LevelDB is one key/value store built by Google. It can support an ordered mapping from string to string. LSM-tree is one type of write-optimized B-tree variants consisting of key-value pairs. It allows large sequential writes as opposed to small random writes. LevelDB is an open source LSM-tree implementation.
Two googlers Jeff Dean and Sanjay Ghemawat were inspired by the design scheme of bigtable tablet. Tablets in bigtable are defined as segments of the table split along chosen row. They wanted to build one open-source system containing the characteristic of bigtable tablet. Aside from that, they hoped leveldb can support chrome in its IndexedDB implementation. This is the origin of leveldb.
Keys and values in leveldb are byte arrays with arbitrary length. It supports basic operations like Put(), Get(), Delete(). It also support Batch operations: Batch(). The whole process of operations will run together and return result in a single Batch operation. However, it does not support SQL queries because this is not a SQL type database. Aside from that, it has no support for indexing.
N-ary Storage Model (Row/Record)
SSTable uses NSM to arrange data. It contains a set of arbitrary, sorted key-value pairs. At the end of the block, it provides the start offset and key value for each block. So bloom filter can be used to search for target block.
In leveldb immutable are stored on the disk which can be shared by different cluster nodes. There are totally 7 levels plus at most two in-memory tables.

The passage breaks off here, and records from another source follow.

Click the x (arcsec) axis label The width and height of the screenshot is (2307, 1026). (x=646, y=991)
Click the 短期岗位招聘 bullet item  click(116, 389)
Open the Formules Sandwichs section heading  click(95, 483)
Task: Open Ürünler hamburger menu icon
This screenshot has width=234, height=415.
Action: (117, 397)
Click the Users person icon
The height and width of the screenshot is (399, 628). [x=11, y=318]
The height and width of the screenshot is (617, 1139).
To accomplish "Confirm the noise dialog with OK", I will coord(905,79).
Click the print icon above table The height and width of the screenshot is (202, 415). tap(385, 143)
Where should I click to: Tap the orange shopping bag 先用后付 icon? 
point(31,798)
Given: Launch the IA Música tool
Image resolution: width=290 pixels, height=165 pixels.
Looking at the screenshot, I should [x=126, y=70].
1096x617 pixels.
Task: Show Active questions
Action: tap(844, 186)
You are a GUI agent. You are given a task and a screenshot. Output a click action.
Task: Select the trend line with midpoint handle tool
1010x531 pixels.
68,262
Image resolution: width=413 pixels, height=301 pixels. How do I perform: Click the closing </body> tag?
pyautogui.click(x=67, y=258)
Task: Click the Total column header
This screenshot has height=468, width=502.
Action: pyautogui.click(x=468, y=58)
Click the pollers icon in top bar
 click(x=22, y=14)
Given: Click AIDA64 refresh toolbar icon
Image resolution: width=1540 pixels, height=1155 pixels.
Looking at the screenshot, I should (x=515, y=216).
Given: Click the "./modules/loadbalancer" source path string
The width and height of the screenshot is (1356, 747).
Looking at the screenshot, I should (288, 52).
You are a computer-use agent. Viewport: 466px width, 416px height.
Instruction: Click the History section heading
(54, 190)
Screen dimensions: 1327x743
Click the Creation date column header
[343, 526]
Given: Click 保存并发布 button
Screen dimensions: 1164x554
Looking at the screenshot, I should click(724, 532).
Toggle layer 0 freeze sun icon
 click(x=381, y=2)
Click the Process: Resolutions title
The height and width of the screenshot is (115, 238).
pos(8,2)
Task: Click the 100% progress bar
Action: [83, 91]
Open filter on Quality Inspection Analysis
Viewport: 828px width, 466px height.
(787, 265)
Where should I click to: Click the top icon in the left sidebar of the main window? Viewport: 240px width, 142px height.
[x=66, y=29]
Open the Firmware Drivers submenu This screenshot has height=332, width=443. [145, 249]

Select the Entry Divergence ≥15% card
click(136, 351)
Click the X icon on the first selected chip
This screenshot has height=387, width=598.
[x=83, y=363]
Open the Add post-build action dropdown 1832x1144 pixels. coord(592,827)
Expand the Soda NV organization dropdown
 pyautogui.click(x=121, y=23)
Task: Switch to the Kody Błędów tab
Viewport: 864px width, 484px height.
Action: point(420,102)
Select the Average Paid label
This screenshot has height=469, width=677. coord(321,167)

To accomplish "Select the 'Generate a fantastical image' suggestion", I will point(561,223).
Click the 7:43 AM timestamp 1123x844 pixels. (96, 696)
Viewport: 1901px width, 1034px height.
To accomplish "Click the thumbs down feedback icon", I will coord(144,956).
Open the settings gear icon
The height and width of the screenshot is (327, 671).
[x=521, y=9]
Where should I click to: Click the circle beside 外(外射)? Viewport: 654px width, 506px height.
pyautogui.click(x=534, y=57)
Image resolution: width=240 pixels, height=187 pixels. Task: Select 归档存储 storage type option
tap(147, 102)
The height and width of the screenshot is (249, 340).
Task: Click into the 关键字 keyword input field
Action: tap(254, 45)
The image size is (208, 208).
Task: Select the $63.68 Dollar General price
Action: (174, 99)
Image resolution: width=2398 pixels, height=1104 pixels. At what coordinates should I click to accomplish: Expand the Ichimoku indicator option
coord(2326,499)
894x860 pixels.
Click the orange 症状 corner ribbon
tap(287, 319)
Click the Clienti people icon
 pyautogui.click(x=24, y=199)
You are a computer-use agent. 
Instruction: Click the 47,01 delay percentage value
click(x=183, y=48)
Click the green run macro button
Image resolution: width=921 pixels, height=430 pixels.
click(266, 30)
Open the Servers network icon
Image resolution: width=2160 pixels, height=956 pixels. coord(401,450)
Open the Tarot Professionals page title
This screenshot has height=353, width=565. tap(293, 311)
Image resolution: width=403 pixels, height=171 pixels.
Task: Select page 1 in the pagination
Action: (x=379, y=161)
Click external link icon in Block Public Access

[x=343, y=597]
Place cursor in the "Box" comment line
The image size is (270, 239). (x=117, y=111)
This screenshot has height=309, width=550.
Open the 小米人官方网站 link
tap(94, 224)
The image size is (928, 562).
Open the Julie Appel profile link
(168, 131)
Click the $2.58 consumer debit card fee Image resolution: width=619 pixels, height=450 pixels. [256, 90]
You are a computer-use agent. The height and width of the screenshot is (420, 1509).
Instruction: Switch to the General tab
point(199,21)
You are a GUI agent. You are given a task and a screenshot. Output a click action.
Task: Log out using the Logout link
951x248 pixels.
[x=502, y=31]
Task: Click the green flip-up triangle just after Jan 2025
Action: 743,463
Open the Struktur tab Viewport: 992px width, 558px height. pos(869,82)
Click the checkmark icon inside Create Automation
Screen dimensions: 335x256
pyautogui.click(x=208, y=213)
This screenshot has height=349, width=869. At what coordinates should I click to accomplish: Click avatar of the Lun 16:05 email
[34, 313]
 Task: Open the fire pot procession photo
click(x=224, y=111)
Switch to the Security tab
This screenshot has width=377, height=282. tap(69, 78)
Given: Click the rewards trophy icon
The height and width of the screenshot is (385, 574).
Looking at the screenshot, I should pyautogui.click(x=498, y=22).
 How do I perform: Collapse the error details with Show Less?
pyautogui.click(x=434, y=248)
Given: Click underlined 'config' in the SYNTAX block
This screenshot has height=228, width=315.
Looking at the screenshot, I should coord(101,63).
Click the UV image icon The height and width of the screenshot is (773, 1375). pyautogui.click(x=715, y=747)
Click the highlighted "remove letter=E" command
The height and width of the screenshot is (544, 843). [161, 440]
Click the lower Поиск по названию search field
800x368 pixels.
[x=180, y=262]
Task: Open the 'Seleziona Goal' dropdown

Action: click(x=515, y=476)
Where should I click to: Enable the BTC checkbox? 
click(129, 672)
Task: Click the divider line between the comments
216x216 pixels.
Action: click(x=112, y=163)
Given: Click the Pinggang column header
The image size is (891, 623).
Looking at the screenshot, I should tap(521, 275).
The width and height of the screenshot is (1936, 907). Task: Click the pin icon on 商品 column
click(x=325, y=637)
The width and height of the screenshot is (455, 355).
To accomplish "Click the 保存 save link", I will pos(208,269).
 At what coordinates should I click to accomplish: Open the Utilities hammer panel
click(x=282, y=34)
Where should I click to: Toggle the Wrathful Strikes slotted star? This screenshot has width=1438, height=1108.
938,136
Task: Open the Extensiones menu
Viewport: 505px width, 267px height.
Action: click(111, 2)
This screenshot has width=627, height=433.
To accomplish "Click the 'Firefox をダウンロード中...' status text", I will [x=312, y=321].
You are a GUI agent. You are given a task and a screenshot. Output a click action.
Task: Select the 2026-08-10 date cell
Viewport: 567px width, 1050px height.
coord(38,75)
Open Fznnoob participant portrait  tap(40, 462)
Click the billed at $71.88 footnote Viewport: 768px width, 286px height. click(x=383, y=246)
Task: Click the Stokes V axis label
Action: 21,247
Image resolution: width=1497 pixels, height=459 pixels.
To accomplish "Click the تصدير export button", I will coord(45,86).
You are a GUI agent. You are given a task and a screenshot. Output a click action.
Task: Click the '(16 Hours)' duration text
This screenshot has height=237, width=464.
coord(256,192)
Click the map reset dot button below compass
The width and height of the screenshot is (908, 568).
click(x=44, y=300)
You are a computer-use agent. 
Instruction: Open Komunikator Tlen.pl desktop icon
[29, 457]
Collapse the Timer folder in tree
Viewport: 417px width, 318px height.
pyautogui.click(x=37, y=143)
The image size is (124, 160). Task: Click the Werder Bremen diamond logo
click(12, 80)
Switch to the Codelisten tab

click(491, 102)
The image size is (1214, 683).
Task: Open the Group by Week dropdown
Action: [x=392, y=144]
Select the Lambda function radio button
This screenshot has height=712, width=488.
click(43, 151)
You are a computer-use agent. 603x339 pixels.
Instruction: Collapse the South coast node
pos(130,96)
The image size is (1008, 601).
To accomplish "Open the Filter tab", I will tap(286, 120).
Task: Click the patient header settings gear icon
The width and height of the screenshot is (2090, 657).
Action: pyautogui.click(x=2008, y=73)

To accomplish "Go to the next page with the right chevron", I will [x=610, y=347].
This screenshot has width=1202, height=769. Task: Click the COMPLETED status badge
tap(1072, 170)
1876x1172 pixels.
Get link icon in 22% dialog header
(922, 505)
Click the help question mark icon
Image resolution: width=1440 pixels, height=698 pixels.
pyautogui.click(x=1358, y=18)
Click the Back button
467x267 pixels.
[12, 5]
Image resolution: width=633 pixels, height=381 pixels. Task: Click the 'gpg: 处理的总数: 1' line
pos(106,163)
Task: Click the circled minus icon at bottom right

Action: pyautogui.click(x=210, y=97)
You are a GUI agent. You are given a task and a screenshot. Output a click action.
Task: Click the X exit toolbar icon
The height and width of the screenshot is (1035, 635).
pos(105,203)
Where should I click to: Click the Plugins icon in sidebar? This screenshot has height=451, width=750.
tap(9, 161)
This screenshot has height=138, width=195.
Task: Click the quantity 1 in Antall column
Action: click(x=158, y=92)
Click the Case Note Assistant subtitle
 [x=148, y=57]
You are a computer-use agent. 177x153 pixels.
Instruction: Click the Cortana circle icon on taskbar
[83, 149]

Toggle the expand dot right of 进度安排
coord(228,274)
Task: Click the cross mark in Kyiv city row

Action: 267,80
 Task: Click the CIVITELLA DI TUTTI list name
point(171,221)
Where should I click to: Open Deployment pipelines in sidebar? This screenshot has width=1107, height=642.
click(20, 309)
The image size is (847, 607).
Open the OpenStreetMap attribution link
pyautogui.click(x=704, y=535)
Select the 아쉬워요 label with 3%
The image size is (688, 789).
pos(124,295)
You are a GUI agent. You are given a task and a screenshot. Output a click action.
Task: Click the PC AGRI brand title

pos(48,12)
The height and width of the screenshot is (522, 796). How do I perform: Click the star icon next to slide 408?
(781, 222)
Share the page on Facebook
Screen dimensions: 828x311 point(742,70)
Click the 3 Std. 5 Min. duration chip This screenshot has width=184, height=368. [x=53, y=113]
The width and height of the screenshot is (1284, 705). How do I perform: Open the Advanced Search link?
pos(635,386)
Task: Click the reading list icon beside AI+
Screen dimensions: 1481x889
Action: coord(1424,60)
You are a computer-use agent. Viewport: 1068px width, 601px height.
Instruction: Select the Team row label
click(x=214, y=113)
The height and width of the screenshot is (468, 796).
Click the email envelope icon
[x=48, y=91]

The procedure can be described as firstly the system buffers write operations in an in-memory table called MEMTable and flushes data to disk when it becomes full. On the disk, tables are organized into levels. Each level contains multiple tables called SSTable. The down level maintains larger capacity than the upper level. When the upper level is full, the system needs to push data to the down level, which might need to read and write multiple SSTables.
Two-Phase Locking (Deadlock Prevention)
Leveldb only allow one process to open at one time. The operation system will use the locking scheme to prevent concurrent access. Within one process, Leveldb can be accessed by multiple threads. For multi-writers, it will only allow the first writer to write to database and other writers will be blocked. For read-write conflicts, readers can retrieve data from immutable which is seperated from writing process. The updated version will come into effect in compaction process.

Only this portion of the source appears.